# TO DO:
Restate the entries below in full, exactly as they read, but without pictures.

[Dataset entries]
--------------------------------
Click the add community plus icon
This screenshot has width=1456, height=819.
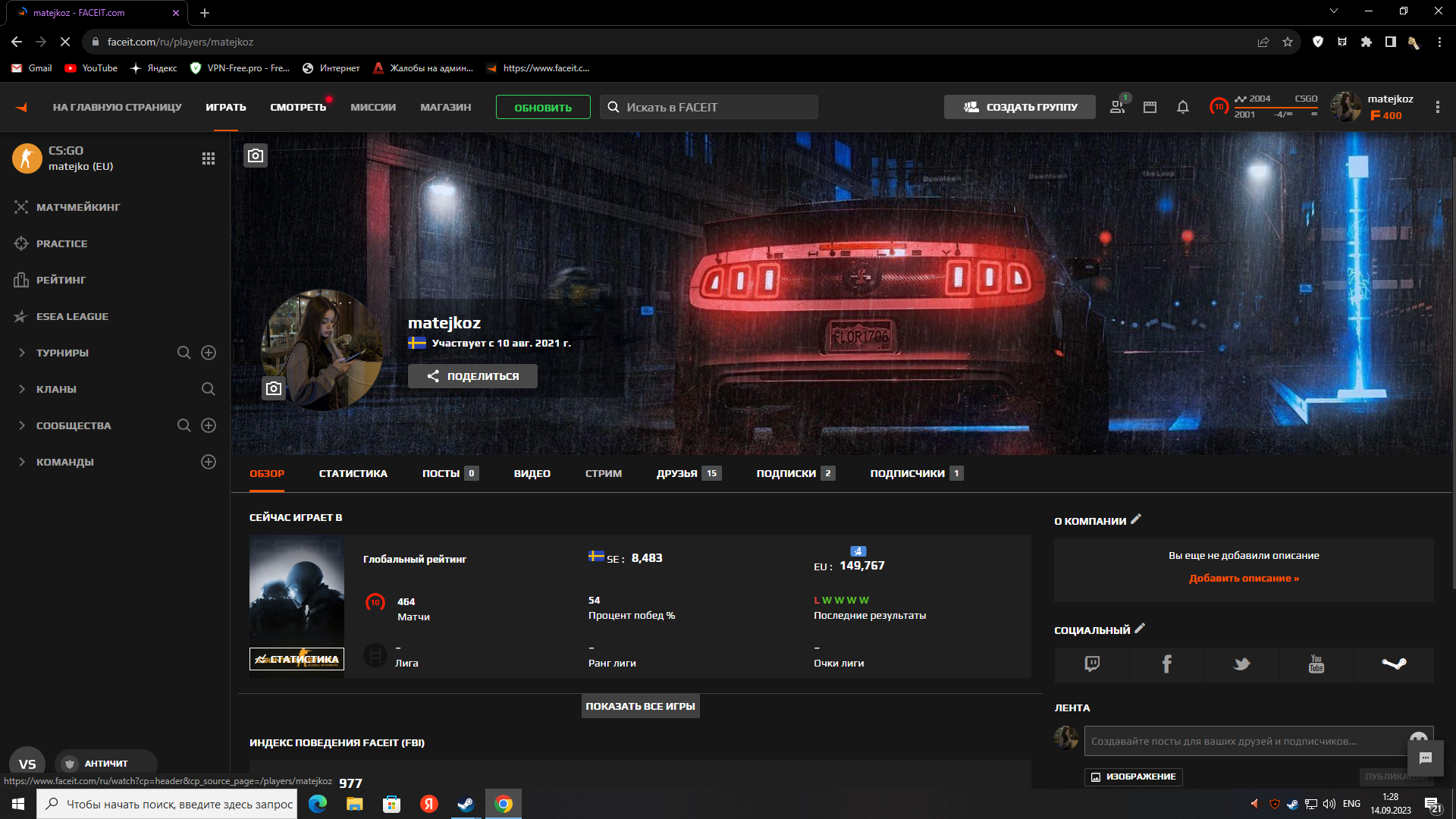coord(209,425)
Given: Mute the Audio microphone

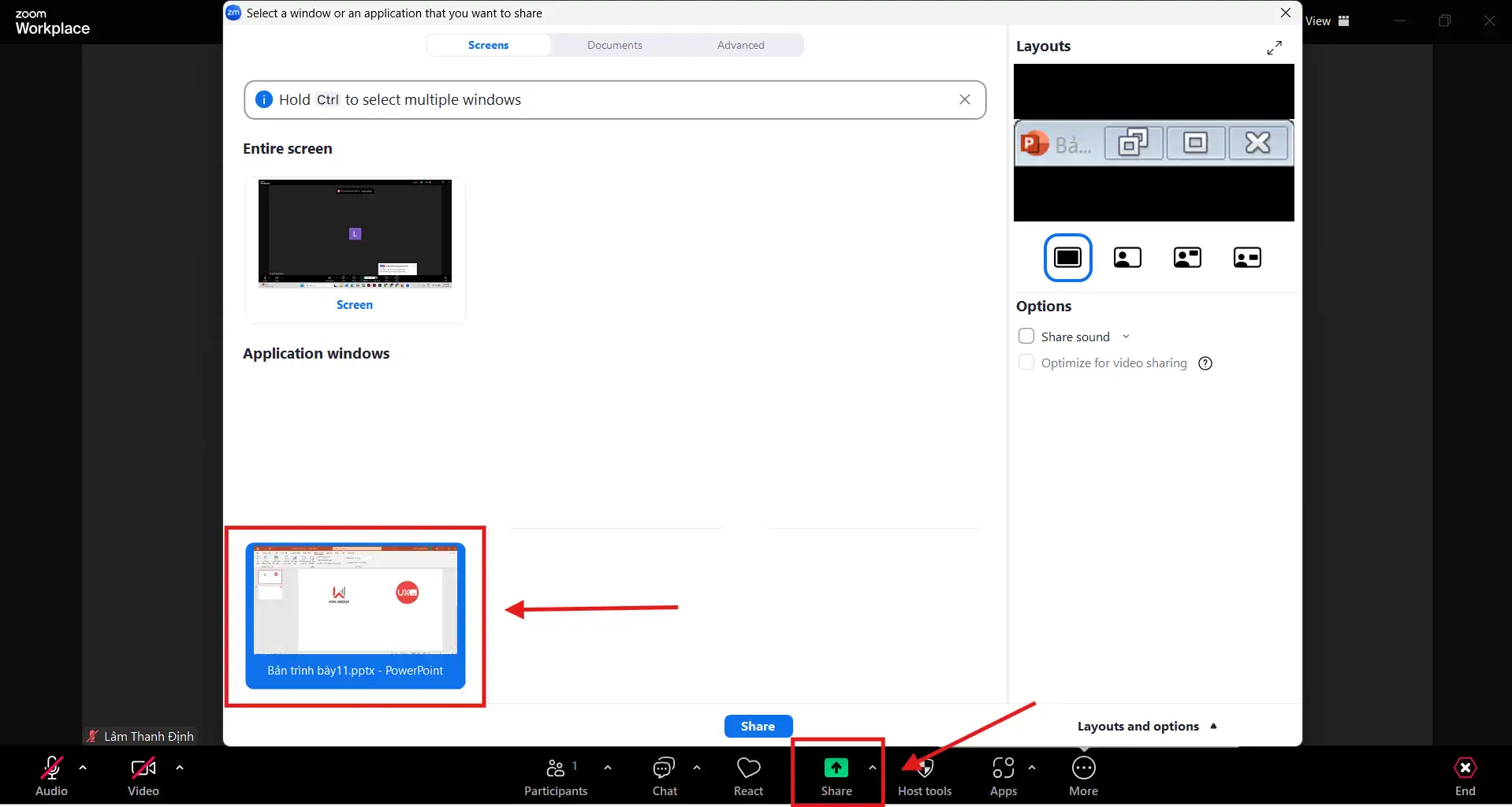Looking at the screenshot, I should pyautogui.click(x=51, y=768).
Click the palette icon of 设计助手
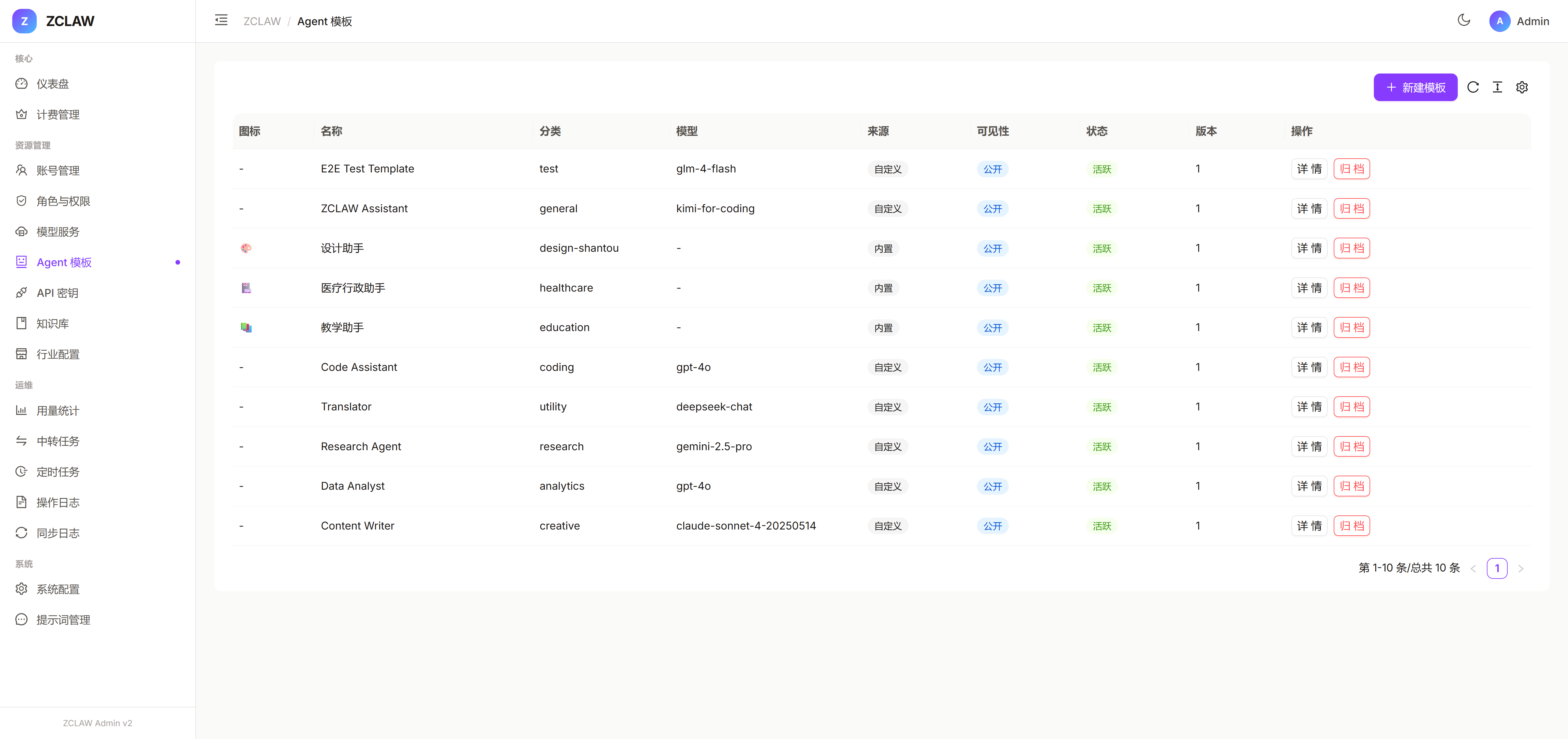The image size is (1568, 739). click(246, 248)
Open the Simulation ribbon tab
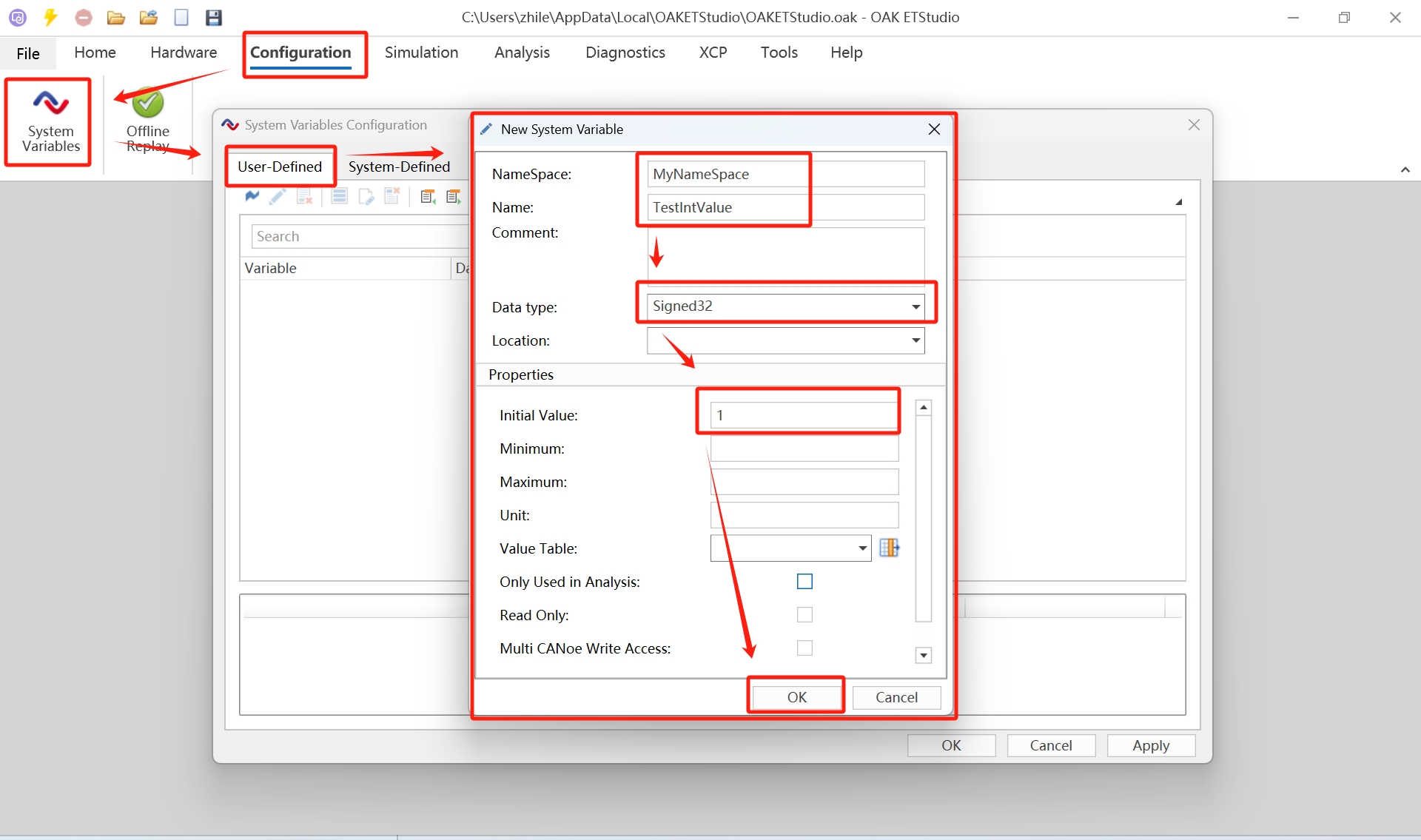Viewport: 1421px width, 840px height. click(421, 53)
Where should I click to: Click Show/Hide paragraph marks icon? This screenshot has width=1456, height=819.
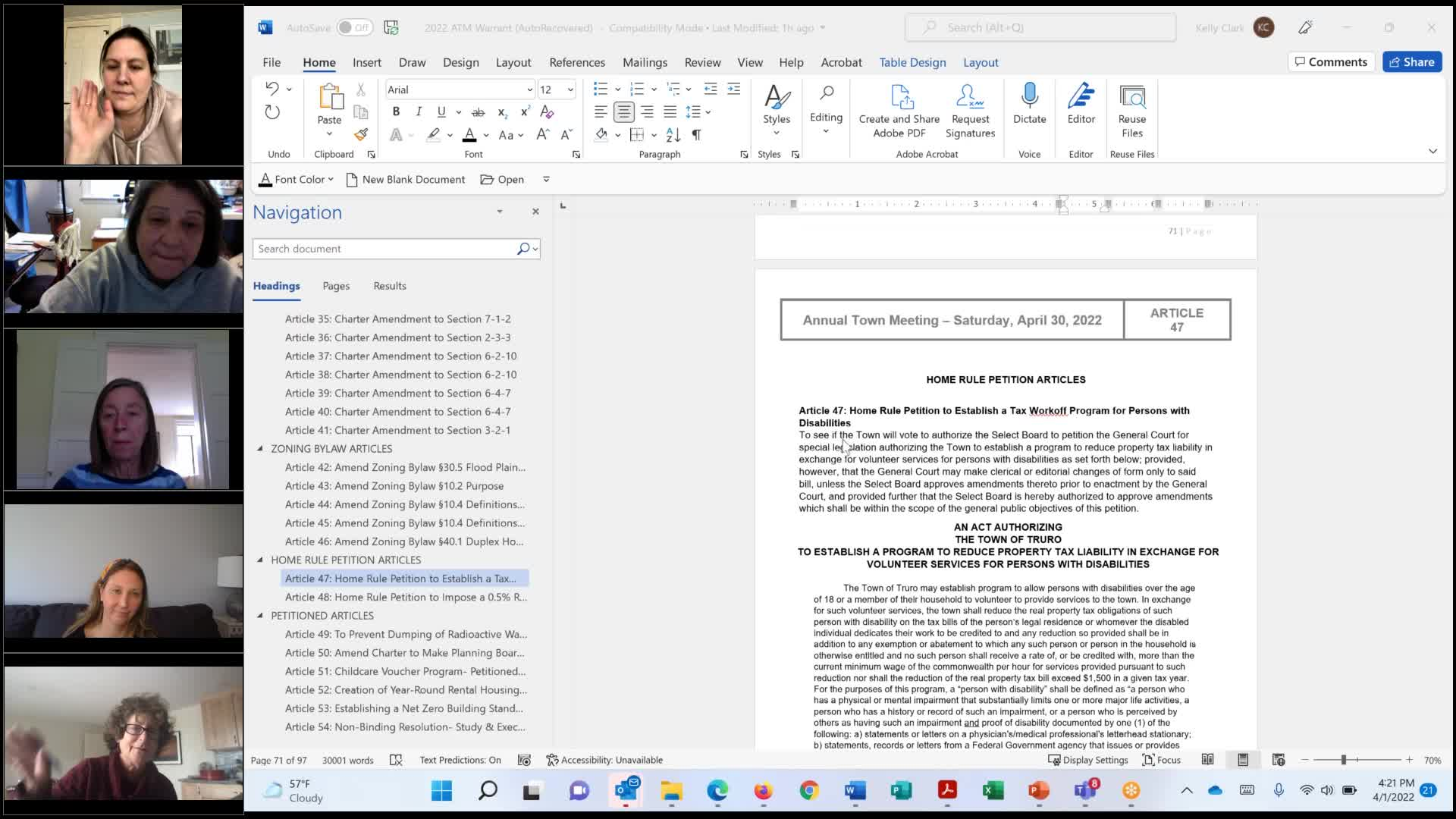click(696, 135)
--------------------------------
# RESPONSE AREA:
Click the add community plus icon
This screenshot has width=1456, height=819.
coord(209,425)
Given: Mute the Audio microphone

Looking at the screenshot, I should pyautogui.click(x=51, y=768).
Click the palette icon of 设计助手
The image size is (1568, 739). click(246, 248)
Open the Simulation ribbon tab
Viewport: 1421px width, 840px height. click(421, 53)
Where should I click to: Click Show/Hide paragraph marks icon? This screenshot has width=1456, height=819.
click(696, 135)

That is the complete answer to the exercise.